### Supplied records
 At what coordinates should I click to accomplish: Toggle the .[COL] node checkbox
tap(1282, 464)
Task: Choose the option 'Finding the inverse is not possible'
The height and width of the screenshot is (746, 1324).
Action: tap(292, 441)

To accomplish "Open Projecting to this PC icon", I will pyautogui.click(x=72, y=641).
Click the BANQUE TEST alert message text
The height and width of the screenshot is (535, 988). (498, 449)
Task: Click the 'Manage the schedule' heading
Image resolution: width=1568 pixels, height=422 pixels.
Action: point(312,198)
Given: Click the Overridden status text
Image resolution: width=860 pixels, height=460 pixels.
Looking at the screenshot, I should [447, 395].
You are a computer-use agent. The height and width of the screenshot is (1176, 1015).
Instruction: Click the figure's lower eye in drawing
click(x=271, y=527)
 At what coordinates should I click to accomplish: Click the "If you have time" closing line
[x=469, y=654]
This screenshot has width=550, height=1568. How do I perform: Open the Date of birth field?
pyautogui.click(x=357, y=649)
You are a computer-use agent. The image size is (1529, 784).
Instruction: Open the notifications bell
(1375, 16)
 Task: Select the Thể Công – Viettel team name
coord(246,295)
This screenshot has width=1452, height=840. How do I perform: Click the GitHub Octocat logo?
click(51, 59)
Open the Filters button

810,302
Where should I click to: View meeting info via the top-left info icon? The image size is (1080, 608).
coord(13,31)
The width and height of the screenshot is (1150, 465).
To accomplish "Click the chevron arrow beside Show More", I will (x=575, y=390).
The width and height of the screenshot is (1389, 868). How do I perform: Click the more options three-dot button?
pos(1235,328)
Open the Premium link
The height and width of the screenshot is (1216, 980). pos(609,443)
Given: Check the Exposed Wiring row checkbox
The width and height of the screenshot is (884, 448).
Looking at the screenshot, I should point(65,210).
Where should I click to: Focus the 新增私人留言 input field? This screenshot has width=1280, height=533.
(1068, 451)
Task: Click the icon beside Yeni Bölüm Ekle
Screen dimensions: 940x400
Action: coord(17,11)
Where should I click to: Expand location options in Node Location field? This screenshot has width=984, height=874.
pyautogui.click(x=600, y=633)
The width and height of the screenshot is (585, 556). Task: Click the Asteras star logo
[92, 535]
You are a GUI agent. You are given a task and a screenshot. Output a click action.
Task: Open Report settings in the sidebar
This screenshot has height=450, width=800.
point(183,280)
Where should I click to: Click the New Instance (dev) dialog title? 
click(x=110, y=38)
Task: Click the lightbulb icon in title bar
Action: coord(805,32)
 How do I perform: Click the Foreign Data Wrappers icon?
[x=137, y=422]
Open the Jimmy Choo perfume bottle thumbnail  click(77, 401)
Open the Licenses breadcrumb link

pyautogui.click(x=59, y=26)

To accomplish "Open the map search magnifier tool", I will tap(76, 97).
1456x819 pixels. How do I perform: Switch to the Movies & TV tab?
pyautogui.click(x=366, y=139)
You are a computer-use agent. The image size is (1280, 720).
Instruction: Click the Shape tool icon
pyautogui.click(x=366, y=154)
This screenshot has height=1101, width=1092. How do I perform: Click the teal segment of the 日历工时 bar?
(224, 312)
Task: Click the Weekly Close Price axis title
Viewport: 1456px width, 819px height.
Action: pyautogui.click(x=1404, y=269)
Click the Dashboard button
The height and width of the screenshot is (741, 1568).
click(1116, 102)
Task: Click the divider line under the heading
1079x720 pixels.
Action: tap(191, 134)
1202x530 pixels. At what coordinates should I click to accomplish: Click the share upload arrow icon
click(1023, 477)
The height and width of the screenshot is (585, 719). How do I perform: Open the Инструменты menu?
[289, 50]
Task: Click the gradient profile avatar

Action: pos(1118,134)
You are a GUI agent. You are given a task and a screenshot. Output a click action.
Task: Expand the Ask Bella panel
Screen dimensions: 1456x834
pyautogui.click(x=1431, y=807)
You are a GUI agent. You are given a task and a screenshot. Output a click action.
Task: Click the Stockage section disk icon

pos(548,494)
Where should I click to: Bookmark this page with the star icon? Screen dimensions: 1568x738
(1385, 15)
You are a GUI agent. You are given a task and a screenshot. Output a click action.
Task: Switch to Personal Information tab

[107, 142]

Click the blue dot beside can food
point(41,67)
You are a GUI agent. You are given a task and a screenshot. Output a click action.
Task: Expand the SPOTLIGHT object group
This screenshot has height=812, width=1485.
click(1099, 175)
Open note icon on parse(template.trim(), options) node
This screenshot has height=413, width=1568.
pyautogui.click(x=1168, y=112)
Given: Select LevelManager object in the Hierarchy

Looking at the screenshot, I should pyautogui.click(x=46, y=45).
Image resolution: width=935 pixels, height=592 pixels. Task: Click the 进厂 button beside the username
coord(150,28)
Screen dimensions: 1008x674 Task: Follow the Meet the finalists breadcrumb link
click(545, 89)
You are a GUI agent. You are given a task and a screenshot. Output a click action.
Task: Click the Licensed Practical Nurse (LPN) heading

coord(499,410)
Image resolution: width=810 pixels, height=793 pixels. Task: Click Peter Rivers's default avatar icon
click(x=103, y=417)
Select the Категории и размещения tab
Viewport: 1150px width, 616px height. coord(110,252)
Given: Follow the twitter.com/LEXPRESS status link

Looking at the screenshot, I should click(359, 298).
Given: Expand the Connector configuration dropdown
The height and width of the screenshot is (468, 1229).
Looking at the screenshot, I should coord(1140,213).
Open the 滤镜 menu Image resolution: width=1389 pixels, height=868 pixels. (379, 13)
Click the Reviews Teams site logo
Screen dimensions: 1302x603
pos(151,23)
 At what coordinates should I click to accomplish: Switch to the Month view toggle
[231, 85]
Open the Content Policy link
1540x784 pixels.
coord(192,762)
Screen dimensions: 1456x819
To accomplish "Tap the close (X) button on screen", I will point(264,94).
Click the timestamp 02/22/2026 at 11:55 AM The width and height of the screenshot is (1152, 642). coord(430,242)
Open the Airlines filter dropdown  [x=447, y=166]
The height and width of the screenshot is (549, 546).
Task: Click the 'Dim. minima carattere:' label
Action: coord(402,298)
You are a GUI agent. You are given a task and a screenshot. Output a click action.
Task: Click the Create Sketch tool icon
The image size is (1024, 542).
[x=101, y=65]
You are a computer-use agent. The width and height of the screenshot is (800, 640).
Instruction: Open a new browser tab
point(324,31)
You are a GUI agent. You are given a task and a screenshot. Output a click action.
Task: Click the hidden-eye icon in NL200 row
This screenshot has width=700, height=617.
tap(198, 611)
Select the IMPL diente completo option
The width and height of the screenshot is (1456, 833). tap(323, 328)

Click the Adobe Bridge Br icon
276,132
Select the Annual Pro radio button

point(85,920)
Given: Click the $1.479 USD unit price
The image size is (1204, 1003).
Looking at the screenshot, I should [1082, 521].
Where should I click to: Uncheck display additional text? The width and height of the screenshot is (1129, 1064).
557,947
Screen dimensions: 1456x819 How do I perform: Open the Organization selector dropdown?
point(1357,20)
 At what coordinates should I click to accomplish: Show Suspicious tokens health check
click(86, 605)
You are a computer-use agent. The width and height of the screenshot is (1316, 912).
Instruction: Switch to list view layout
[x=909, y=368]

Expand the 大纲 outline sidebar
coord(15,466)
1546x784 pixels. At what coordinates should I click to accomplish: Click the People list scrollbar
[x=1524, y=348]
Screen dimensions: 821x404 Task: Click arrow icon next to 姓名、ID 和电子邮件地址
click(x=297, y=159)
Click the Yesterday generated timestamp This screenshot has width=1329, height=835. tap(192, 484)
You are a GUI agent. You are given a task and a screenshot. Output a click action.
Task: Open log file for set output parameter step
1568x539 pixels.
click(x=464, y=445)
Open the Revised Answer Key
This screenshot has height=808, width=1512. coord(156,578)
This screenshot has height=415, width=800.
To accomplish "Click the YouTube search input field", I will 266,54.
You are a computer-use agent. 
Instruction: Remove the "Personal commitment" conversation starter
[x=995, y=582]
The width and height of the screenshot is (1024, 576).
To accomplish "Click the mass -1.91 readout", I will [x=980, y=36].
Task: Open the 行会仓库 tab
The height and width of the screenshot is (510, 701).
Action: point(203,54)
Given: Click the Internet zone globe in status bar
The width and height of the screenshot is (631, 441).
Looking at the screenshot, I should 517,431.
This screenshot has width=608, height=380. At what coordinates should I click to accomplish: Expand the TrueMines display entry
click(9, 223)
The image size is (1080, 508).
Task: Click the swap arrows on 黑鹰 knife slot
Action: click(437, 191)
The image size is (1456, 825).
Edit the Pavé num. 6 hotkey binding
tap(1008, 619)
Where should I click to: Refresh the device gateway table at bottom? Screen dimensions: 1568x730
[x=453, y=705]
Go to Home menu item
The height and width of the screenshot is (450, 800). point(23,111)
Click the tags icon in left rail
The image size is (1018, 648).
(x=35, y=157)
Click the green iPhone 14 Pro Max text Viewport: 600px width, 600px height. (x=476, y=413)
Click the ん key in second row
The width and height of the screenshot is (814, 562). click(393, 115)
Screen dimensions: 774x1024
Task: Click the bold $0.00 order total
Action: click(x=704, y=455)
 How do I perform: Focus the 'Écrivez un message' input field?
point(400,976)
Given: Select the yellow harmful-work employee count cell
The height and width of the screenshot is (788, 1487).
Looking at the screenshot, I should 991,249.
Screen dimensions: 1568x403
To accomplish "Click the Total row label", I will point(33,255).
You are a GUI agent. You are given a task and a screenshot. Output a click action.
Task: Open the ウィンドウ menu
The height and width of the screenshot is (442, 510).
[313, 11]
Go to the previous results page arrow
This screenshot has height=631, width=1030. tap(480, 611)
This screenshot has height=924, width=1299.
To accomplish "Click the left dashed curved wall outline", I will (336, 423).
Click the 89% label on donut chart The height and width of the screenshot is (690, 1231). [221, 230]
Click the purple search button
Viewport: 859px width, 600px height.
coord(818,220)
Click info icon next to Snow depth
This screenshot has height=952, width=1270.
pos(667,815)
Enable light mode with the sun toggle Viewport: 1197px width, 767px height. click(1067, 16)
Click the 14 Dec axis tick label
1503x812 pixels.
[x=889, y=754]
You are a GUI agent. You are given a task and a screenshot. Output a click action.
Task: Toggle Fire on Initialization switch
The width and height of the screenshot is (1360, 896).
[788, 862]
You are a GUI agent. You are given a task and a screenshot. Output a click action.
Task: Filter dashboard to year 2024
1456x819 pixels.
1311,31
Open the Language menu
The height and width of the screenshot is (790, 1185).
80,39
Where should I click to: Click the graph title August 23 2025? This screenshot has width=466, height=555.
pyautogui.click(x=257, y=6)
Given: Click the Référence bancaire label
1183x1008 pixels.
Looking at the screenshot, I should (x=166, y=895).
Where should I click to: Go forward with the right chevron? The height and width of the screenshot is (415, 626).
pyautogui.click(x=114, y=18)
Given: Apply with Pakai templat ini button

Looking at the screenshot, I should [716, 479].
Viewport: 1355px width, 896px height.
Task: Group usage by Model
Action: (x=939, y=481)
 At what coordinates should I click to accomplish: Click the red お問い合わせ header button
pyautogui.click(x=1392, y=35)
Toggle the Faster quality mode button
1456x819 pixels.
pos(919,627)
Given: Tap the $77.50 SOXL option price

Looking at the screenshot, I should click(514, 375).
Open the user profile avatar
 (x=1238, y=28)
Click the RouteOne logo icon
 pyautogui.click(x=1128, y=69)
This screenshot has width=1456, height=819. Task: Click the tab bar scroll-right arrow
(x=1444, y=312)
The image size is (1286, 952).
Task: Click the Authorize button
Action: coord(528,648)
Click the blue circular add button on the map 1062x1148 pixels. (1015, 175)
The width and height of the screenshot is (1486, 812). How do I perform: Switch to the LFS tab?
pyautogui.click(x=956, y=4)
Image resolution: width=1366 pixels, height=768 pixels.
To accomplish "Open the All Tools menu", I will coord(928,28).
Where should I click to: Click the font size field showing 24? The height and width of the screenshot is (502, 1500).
######
### Directive
Print the lines of the listing verbatim, starting at the line containing "Given: Apply with Pakai templat ini button" and ending at the line containing "pyautogui.click(x=1128, y=69)", including both of those lines.

### Worked answer
Given: Apply with Pakai templat ini button

Looking at the screenshot, I should [716, 479].
Viewport: 1355px width, 896px height.
Task: Group usage by Model
Action: (x=939, y=481)
 At what coordinates should I click to accomplish: Click the red お問い合わせ header button
pyautogui.click(x=1392, y=35)
Toggle the Faster quality mode button
1456x819 pixels.
pos(919,627)
Given: Tap the $77.50 SOXL option price

Looking at the screenshot, I should click(514, 375).
Open the user profile avatar
 (x=1238, y=28)
Click the RouteOne logo icon
 pyautogui.click(x=1128, y=69)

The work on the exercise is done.